— What is needed —
Write out exactly the lines from the first line of the records below through the line that contains "Task: Click the compare", and stop there.

— Extracted data —

══════

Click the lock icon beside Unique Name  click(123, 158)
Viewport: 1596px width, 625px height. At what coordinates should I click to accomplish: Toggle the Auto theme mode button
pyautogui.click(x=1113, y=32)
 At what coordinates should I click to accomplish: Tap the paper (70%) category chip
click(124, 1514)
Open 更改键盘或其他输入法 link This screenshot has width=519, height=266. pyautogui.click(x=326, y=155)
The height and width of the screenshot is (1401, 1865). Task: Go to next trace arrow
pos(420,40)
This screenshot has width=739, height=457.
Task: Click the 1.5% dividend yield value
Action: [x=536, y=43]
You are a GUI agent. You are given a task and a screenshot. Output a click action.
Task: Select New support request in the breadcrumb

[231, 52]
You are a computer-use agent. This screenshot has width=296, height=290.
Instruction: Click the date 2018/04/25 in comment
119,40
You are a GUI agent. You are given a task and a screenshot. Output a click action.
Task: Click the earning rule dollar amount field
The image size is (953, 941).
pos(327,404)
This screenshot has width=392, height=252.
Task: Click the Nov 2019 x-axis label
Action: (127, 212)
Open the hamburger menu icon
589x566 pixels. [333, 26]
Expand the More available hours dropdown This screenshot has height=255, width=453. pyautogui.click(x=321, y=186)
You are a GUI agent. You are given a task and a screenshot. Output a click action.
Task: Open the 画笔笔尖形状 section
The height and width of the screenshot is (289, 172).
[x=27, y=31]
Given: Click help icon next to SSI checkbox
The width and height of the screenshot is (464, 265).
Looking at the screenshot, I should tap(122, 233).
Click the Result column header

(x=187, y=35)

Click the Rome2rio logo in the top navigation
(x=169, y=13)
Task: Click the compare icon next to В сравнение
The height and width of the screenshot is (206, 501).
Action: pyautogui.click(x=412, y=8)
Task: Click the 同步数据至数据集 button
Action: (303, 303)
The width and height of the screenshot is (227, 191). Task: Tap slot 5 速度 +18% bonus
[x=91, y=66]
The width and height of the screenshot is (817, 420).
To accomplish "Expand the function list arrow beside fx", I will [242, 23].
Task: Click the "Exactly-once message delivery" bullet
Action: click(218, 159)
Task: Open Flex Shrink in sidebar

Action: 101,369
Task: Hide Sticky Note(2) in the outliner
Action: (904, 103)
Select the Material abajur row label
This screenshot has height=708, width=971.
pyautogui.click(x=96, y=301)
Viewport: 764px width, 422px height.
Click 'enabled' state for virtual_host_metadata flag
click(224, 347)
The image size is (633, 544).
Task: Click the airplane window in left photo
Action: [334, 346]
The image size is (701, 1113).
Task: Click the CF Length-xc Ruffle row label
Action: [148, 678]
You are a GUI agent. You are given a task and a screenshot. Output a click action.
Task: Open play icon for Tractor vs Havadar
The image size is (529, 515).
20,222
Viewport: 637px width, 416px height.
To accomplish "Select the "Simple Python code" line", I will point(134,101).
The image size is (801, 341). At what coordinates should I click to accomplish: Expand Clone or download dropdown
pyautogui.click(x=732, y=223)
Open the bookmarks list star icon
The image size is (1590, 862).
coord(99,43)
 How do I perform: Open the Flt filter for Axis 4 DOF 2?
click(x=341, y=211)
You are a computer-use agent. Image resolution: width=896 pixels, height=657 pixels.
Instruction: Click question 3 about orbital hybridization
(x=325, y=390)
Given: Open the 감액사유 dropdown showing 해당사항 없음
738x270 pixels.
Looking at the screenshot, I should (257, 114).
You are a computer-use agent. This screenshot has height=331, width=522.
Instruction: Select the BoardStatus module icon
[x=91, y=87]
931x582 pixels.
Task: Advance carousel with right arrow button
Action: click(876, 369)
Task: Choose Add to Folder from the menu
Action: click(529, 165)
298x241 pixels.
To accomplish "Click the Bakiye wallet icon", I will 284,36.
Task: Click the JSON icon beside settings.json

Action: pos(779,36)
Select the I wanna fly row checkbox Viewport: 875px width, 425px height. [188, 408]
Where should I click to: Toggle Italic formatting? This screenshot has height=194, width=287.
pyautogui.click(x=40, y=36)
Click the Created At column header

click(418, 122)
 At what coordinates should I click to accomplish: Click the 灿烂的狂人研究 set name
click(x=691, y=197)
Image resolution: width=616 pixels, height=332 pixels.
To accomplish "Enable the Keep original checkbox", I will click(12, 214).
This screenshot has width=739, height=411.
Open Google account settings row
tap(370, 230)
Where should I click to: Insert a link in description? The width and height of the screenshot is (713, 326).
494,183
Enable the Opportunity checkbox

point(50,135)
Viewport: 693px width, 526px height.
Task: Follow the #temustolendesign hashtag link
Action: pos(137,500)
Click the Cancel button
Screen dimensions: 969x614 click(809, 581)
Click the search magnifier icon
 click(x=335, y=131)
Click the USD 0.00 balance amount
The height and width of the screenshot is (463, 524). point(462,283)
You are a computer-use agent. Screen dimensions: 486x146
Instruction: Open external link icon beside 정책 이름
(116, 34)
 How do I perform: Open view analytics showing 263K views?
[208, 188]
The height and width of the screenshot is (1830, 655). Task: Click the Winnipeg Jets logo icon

══════

— Output of the task —
Click the lock icon beside Unique Name  click(123, 158)
Viewport: 1596px width, 625px height. At what coordinates should I click to accomplish: Toggle the Auto theme mode button
pyautogui.click(x=1113, y=32)
 At what coordinates should I click to accomplish: Tap the paper (70%) category chip
click(124, 1514)
Open 更改键盘或其他输入法 link This screenshot has width=519, height=266. pyautogui.click(x=326, y=155)
The height and width of the screenshot is (1401, 1865). Task: Go to next trace arrow
pos(420,40)
This screenshot has width=739, height=457.
Task: Click the 1.5% dividend yield value
Action: [x=536, y=43]
You are a GUI agent. You are given a task and a screenshot. Output a click action.
Task: Select New support request in the breadcrumb

[231, 52]
You are a computer-use agent. This screenshot has width=296, height=290.
Instruction: Click the date 2018/04/25 in comment
119,40
You are a GUI agent. You are given a task and a screenshot. Output a click action.
Task: Click the earning rule dollar amount field
The image size is (953, 941).
pos(327,404)
This screenshot has width=392, height=252.
Task: Click the Nov 2019 x-axis label
Action: (127, 212)
Open the hamburger menu icon
589x566 pixels. [333, 26]
Expand the More available hours dropdown This screenshot has height=255, width=453. pyautogui.click(x=321, y=186)
You are a GUI agent. You are given a task and a screenshot. Output a click action.
Task: Open the 画笔笔尖形状 section
The height and width of the screenshot is (289, 172).
[x=27, y=31]
Given: Click help icon next to SSI checkbox
The width and height of the screenshot is (464, 265).
Looking at the screenshot, I should tap(122, 233).
Click the Result column header

(x=187, y=35)

Click the Rome2rio logo in the top navigation
(x=169, y=13)
Task: Click the compare icon next to В сравнение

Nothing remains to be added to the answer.